Still, with health concerns hanging over the industry, there's promising data showing an eight-year trend of consistent double-digit growth for organics compared to the 3% annual growth rate for mainstream foods. Moreover, retail customers are demanding products to compete with outlets like Whole Foods Markets-which grew 23% to $3.9 billion last year. Some large chains, like Kroger and Price Chopper, are even doing their own private-label organic brands.
Kraft next month will launch the first national print advertising for the Back to Nature unit it acquired in September 2003, while Campbell is set to unveil organic versions of existing brands.
"Health is probably the most attractive differentiation in the industry right now ... and it's certainly what's driving new product innovations," said Scott Van Winkle, managing director of Boston investment bank Adams Harkeness. Mr. Van Winkle pegs organic sales at roughly $10 billion, a number he said has grown 20% a year for eight years.
Though he said realistically that "we're still talking about 2% of the food industry," he offered that "the big players have to defend their space."
Prudential Securities analyst John McMillin agreed. "Organic keeps gaining and you better be there whether you put your name on it or somebody else's that you've acquired."
Kevin Scott, senior VP-general manager of Kraft's natural and organic division, said Kraft research shows that 15%-20% of U.S. households regularly buy in more than two organic product categories.
Back to Nature has only $10 million in sales in traditional food, drug and mass outlets, making a national advertising investment seem risky. But Mr. Scott said that the expenditure on print ads in May issues of such publications as Rodale's Organic Style, Time Inc.'s Real Simple and Time represents "an investment in what we view as a long-term systemic trend." The agency is Interpublic Group of Cos. Foote, Cone & Belding, Chicago.
Campbell's strategy is to develop organic versions of its own brands. The company's lines are aimed at the "large swath interested in health and nutrition that are looking for familiar brands in an organic format," said spokesman John Faulkner.

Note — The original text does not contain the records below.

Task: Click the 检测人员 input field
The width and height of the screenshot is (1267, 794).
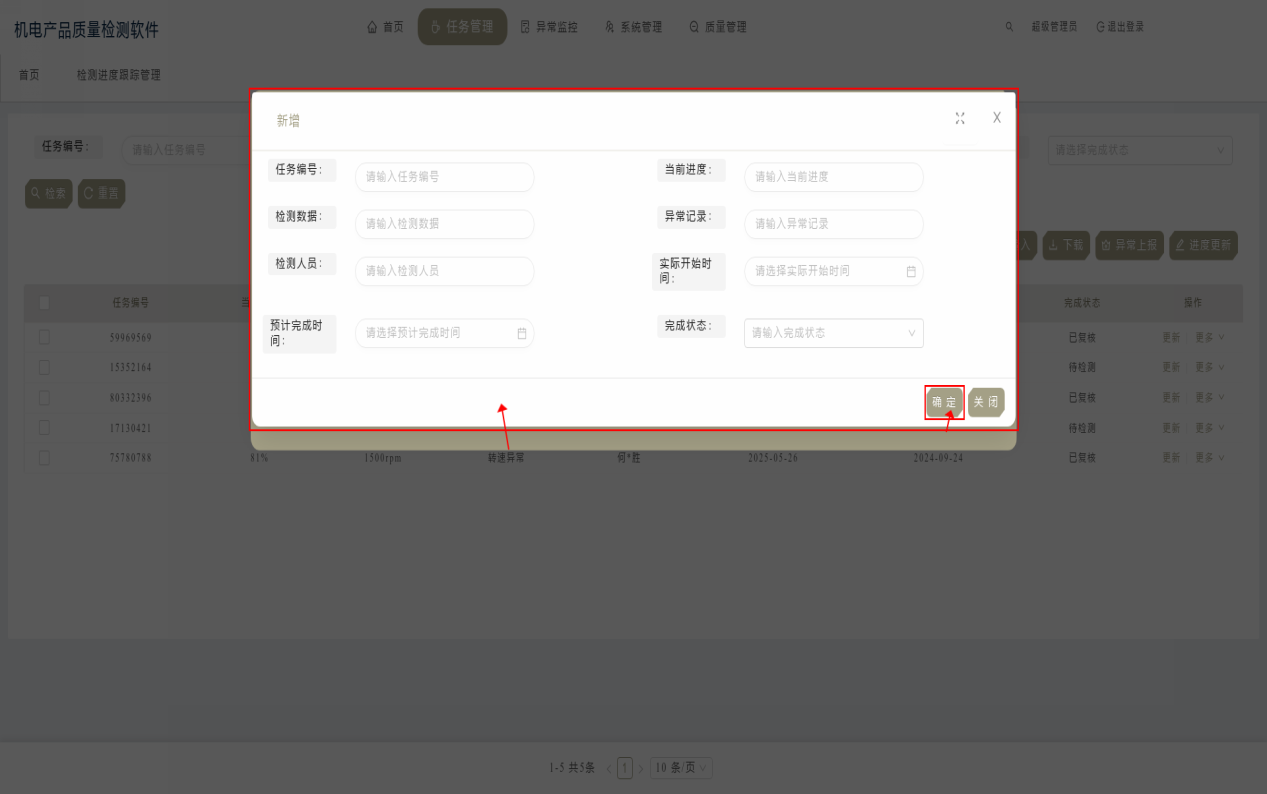Action: point(444,271)
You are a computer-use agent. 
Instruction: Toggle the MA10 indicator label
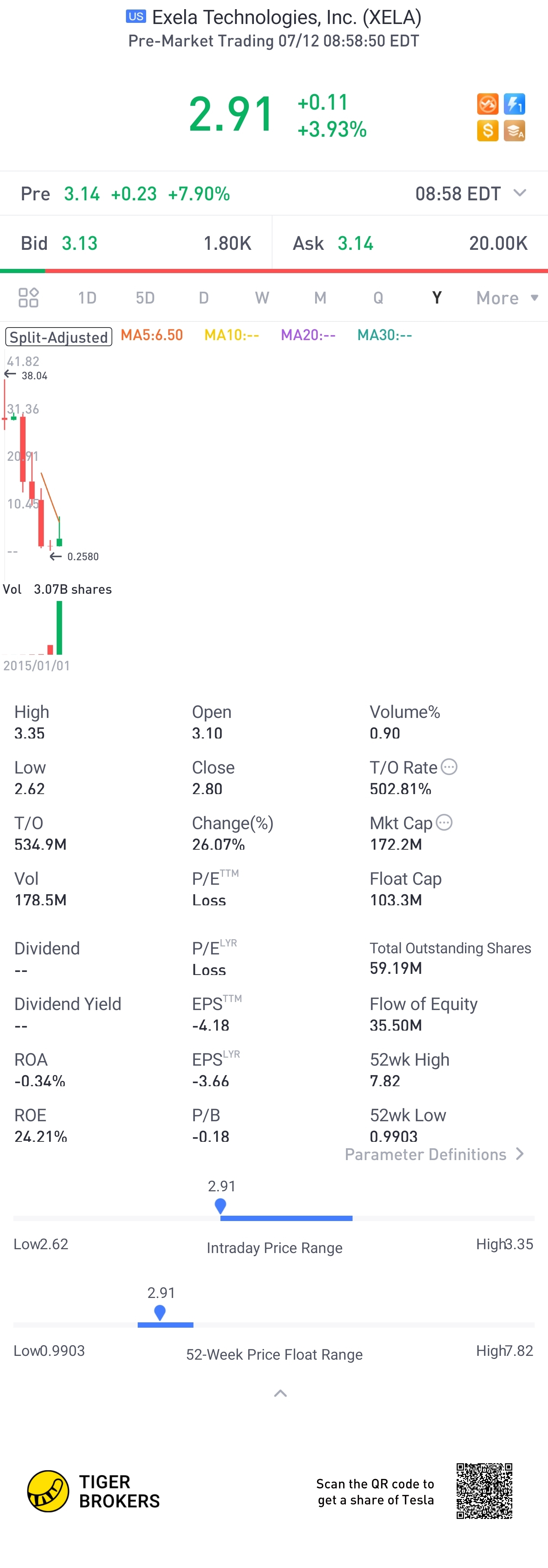232,335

Entries into organic broth and tomato juice with its Swanson and Campbell brands in August 2003 have been well received. Campbell is now following pasta-sauce leader Unilever's Ragu, who introduced its own organic variety earlier this year, by introducing Prego Organic this fall along with organic versions of Pace salsas and V8 beverages.
Campbell will attempt to reach into natural and organic channels, whose customers are often wary of large corporate brands, but will also push into mainstream grocery stores. Prego Organic will be supported with TV ads as part of the larger Prego umbrella campaign as well as print. Pace Organic is likely to get print support, Mr. Faulkner said; the brand is handled by WPP Group's Y&R Advertising, New York.